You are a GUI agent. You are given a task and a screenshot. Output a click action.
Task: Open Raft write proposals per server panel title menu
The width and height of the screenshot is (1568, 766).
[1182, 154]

::::

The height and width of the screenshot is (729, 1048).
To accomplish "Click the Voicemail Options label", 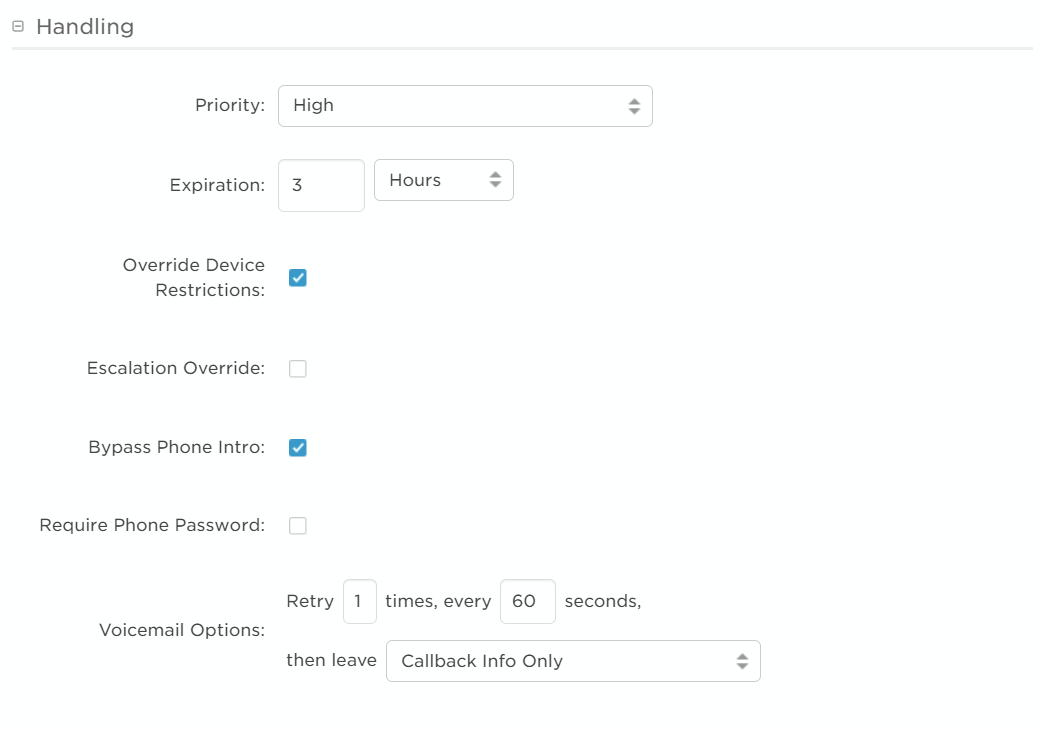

::::

Each line between the one holding "The height and" and the one holding "the Voicemail Options", inclusive, should be copied exactly as it appears above, and pictures should be omitted.

▶ [Your response]:
The height and width of the screenshot is (729, 1048).
To accomplish "Click the Voicemail Options label", 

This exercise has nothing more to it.